Por razões parecidas, estresse e ansiedade pioram bastante as coisas. Aí, além de o cortisol agir na cabeça, a adrenalina surge para criar desordem diretamente a linha de produção dos testículos. Estudos apontam que bastam 48 horas em uma situação de guerra para que jovens soldados apresentem quedas nos níveis de testosterona. O que deve acontecer na população masculina brasileira diante dos noticiários, já imaginou?
Certas infecções, como a caxumba, prejudicam um bocado. E maus hábitos também pesam na história. Excesso de álcool, por exemplo. O alcoolismo e tudo o que destrambelha o fígado faz esse órgão produzir mais e mais proteínas que, como a albumina, também se ligam à testosterona do sangue, diminuindo a porção livre — a que interessa.
Há, ainda, situações que são bolas de neve.
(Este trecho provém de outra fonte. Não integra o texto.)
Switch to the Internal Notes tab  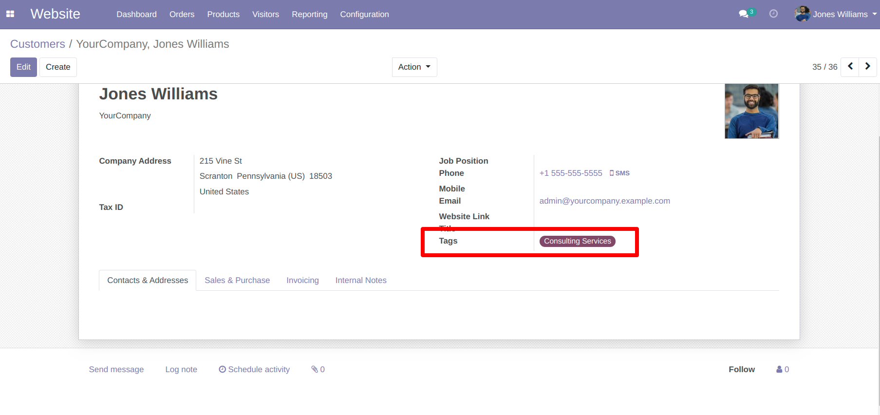click(x=360, y=281)
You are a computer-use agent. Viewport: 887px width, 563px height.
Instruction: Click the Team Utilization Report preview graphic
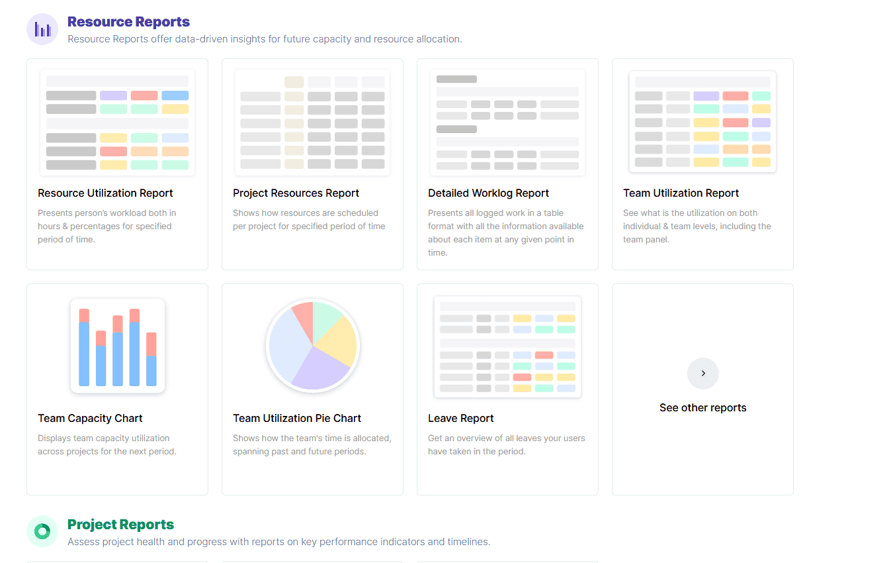pyautogui.click(x=702, y=120)
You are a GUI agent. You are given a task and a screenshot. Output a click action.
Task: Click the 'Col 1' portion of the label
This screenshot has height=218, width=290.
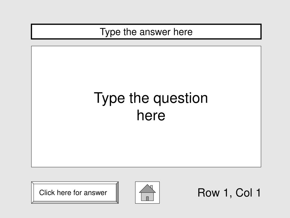[x=248, y=193]
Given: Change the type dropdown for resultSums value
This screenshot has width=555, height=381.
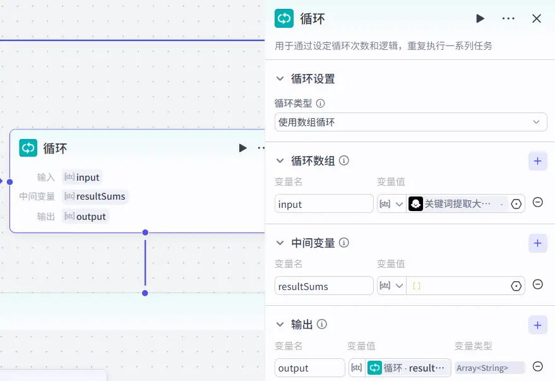Looking at the screenshot, I should click(x=391, y=286).
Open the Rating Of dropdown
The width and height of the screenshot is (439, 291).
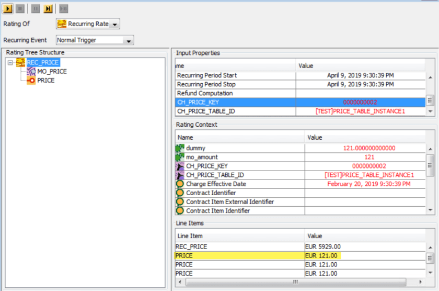click(114, 24)
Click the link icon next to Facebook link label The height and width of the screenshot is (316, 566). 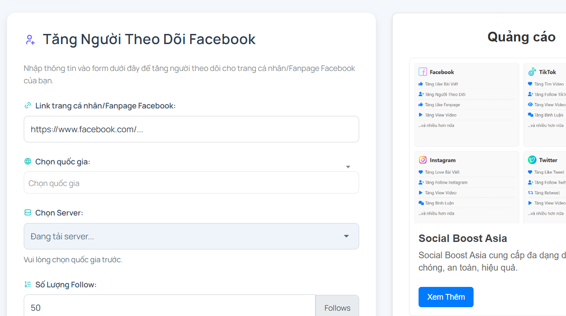28,106
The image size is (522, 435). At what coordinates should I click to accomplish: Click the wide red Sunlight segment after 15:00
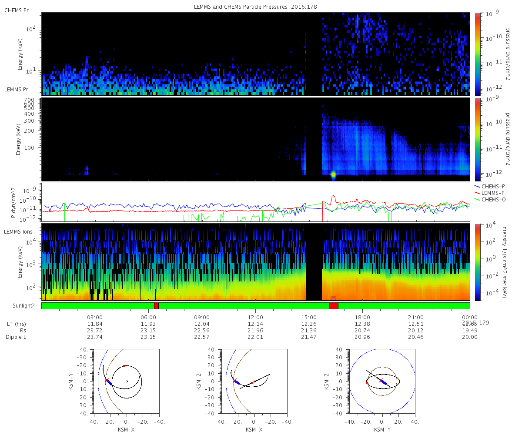(334, 306)
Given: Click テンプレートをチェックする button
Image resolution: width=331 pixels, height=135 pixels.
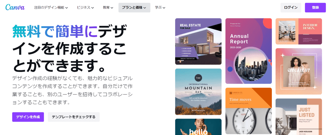Looking at the screenshot, I should (x=74, y=117).
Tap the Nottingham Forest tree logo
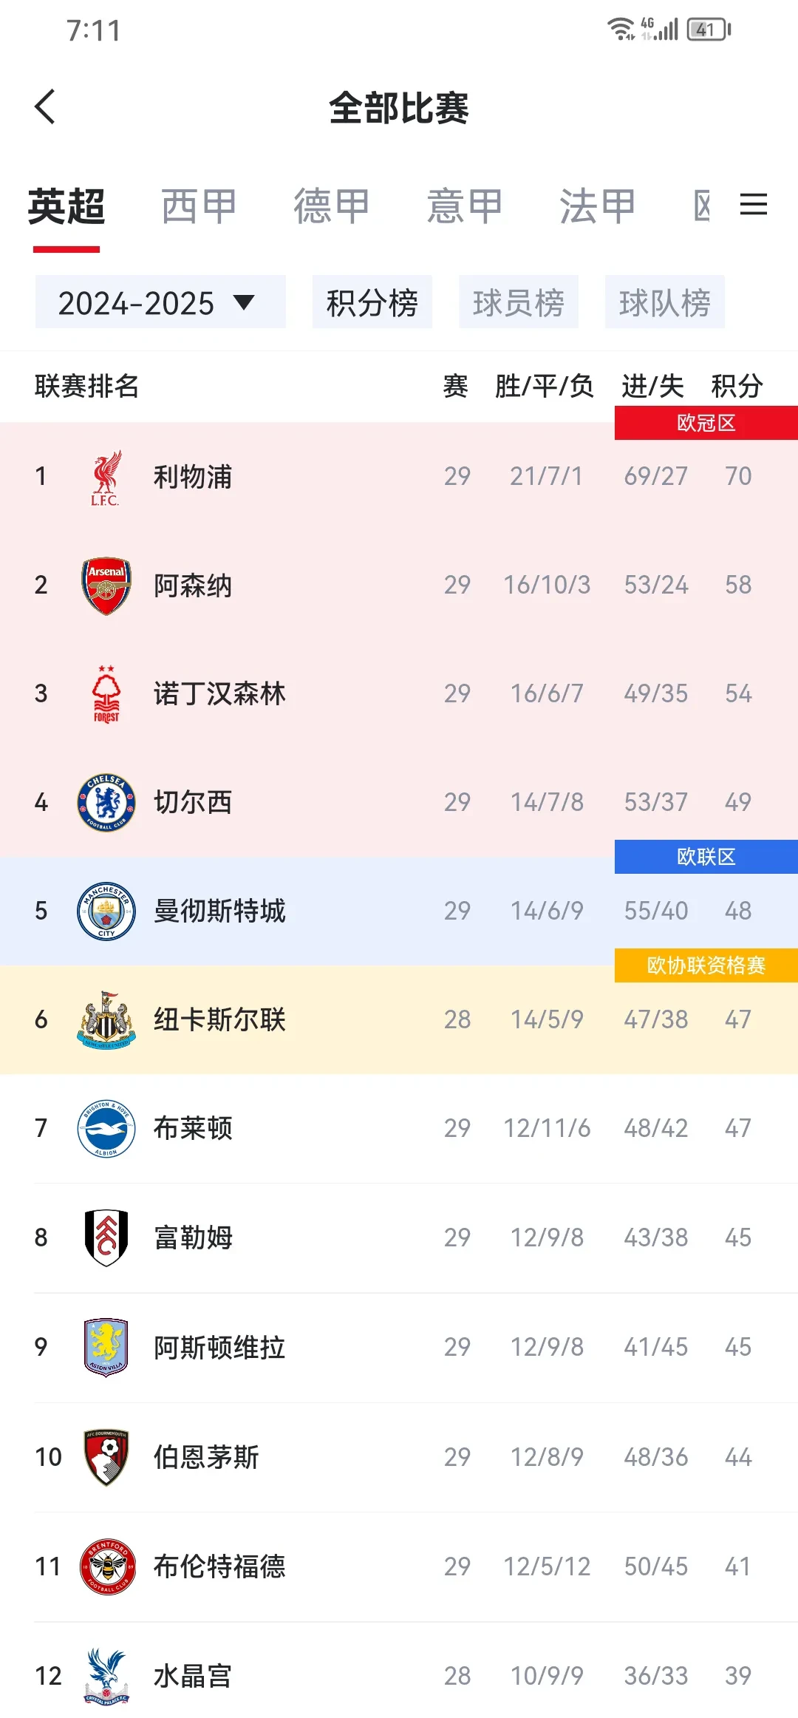Screen dimensions: 798x1718 (106, 694)
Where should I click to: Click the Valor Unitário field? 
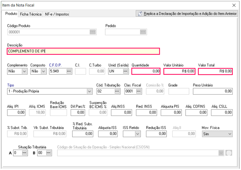pyautogui.click(x=180, y=71)
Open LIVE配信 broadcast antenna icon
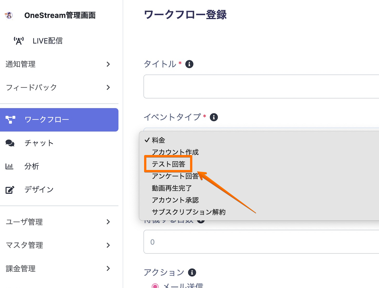 click(19, 41)
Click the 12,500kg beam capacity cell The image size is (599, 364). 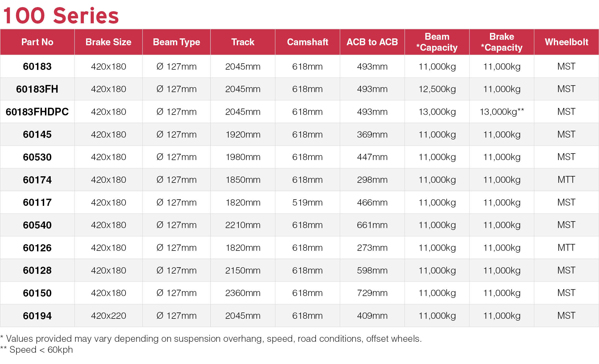[x=437, y=89]
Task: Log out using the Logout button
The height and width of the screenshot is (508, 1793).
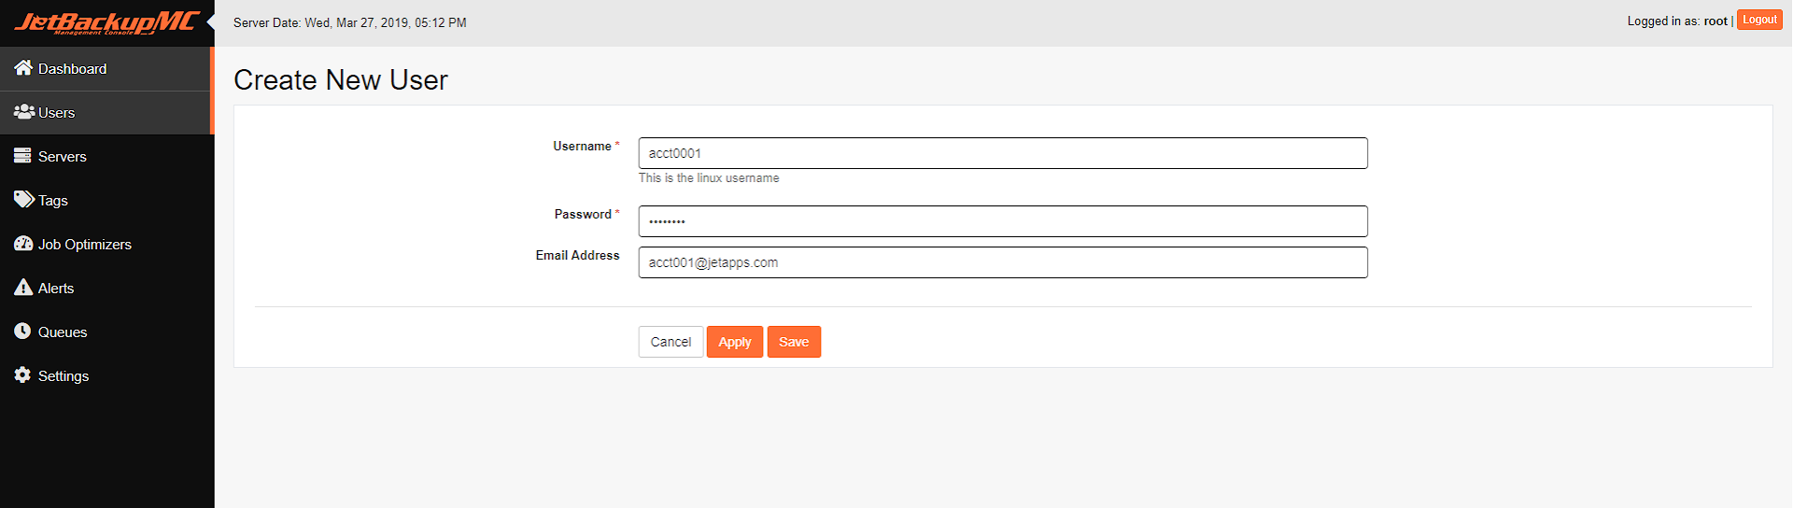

O diabetes é o maior exemplo. Níveis mais baixos de testosterona pioram essa doença e ela, se descontrolada, torna a produção dos testículos mais baixa. Segundo Jorge Hallak, o caminho também é de ida-e-volta na depressão. Se por um lado o hipogonadismo agrava o problema, alguns antidepresssivos pioram a produção de testosterona — e tudo vai se complicando de vez.
Aliás, várias drogas interferem nos níveis do hormônio. Opioides são uma delas. Anabolizantes são outras. E tomar testosterona para ganhar músculos na academia ou melhorar a ereção — quando há medicações bem mais adequadas para isso — é um atentado aos testículos. Eles, diante do hormônio vindo de fora, logo entendem que podem se aposentar e atrofiam. Aí, rapazes afoitos, o estrago está feito. O certo, quando o tratamento é necessário, é usar com acompanhamento médico substâncias capazes de induzir os testículos a fabricar mais hormônio e não fazer uma pronta-entrega, me disse Jorge Hallak.
Ño sentido oposto, tirar o hormônio de circulação por meio de medicamentos não acabaria com a ameaça de um estuprador voltar a agir, bobagem falada por aí. Até porque o sujeito encontraria testosterona para injetar praticamente na farmácia da esquina. E, no que diz respeito a sexo, a tal castração química afetaria só a ereção, enquanto a maldade — o impulso de violentar — mora no cérebro e não na cabeça do pênis.
Ah, aliás, deixei por último o melhor. A testosterona tem pouco a ver com a complexa libido. Quer saber o que cria o desejo nos homens? O tiquinho de hormônios estrogênicos que correm em suas veias. Leu certo: o desejo deles é muito mais coisa de hormônios tipicamente femininos.